EXERCISE INSTRUCTIONS:
Output only this range of the data below: the line that contains "The image size" through the final line, both ends included, each retyped exactly.

DATA LISTING:
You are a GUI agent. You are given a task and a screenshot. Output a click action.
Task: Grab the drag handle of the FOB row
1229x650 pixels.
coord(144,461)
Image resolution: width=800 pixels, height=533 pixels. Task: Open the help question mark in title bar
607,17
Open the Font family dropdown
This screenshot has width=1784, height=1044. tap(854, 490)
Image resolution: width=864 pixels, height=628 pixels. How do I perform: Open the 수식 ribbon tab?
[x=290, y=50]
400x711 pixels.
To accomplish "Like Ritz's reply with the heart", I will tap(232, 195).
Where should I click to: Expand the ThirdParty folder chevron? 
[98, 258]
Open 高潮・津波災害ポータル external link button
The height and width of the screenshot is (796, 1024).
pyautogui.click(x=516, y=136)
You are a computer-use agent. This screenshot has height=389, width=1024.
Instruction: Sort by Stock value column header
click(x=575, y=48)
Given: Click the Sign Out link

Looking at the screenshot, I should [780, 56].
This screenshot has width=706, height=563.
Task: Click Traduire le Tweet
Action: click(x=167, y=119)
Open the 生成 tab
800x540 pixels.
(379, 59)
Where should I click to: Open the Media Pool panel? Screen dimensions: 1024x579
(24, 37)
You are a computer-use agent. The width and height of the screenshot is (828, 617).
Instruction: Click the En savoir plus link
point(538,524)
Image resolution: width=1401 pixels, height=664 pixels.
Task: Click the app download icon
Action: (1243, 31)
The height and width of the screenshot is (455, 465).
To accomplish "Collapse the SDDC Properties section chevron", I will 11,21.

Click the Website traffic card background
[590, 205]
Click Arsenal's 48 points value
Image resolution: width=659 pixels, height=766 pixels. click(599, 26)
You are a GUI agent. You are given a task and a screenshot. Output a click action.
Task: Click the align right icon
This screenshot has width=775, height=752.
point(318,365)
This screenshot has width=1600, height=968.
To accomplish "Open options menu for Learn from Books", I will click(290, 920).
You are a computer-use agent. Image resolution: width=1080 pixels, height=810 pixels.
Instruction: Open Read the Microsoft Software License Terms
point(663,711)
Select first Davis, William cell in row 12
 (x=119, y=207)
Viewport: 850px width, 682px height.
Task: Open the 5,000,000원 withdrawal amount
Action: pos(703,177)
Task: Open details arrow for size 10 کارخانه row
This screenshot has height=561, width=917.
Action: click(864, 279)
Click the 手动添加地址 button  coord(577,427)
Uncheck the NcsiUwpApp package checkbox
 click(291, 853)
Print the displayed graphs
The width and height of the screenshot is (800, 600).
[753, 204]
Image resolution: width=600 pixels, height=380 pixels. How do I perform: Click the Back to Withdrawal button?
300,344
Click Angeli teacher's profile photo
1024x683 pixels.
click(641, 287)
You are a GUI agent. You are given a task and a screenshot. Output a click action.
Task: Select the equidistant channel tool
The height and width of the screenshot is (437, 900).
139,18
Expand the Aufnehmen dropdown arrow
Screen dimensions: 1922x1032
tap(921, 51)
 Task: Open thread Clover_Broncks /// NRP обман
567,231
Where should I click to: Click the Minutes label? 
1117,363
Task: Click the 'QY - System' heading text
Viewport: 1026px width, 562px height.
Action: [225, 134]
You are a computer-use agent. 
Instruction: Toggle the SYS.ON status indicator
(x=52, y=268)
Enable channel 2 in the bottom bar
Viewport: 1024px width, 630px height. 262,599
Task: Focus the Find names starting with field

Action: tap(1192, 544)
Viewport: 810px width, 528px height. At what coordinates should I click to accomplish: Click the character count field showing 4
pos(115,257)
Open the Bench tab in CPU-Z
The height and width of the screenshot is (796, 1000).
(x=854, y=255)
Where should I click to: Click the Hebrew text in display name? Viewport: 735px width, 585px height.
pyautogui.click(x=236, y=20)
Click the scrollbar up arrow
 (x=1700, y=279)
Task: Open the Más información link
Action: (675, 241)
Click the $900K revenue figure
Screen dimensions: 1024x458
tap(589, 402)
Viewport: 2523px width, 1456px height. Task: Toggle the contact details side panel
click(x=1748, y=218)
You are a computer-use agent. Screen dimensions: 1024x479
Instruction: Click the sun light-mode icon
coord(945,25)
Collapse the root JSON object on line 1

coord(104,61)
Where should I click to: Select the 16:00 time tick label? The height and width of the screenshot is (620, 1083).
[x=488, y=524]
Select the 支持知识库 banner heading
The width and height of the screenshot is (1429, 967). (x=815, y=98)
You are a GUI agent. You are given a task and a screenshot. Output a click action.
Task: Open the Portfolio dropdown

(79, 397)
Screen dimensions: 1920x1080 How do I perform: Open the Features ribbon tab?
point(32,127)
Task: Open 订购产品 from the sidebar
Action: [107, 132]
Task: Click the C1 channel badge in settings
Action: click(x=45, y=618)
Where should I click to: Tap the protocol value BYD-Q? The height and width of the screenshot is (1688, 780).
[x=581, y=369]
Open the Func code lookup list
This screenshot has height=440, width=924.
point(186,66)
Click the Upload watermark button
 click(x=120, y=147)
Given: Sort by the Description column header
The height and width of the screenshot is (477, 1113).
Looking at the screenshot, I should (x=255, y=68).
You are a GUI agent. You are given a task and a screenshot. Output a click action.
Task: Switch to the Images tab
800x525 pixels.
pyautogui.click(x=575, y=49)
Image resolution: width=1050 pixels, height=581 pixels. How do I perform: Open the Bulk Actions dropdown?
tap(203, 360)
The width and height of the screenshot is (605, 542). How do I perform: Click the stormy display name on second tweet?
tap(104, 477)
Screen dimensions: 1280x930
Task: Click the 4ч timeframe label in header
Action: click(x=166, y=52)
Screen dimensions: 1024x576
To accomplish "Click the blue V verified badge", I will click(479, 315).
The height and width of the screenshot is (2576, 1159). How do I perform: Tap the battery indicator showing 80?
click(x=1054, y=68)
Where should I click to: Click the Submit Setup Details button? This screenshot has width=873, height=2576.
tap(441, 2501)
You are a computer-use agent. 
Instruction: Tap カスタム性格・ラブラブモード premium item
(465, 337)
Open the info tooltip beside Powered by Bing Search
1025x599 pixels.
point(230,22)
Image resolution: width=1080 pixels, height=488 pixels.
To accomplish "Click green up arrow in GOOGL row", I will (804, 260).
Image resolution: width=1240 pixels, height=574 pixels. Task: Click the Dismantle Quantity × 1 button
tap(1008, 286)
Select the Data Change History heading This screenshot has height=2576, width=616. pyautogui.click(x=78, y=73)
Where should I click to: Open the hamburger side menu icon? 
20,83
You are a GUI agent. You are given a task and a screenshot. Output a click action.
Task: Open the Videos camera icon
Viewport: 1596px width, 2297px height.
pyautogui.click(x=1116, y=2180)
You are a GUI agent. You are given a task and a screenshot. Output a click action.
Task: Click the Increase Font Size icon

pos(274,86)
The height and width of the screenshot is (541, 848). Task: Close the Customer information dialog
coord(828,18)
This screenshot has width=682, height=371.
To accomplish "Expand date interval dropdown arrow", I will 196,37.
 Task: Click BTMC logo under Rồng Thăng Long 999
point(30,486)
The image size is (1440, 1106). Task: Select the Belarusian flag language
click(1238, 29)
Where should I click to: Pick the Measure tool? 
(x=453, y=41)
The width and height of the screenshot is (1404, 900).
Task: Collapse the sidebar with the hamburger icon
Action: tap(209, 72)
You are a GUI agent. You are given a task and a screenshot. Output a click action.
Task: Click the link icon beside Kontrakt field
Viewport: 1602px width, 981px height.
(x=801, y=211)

RESULT:
The image size is (1440, 1106). Task: Select the Belarusian flag language
click(1238, 29)
Where should I click to: Pick the Measure tool? 
(x=453, y=41)
The width and height of the screenshot is (1404, 900).
Task: Collapse the sidebar with the hamburger icon
Action: tap(209, 72)
You are a GUI agent. You are given a task and a screenshot. Output a click action.
Task: Click the link icon beside Kontrakt field
Viewport: 1602px width, 981px height.
(x=801, y=211)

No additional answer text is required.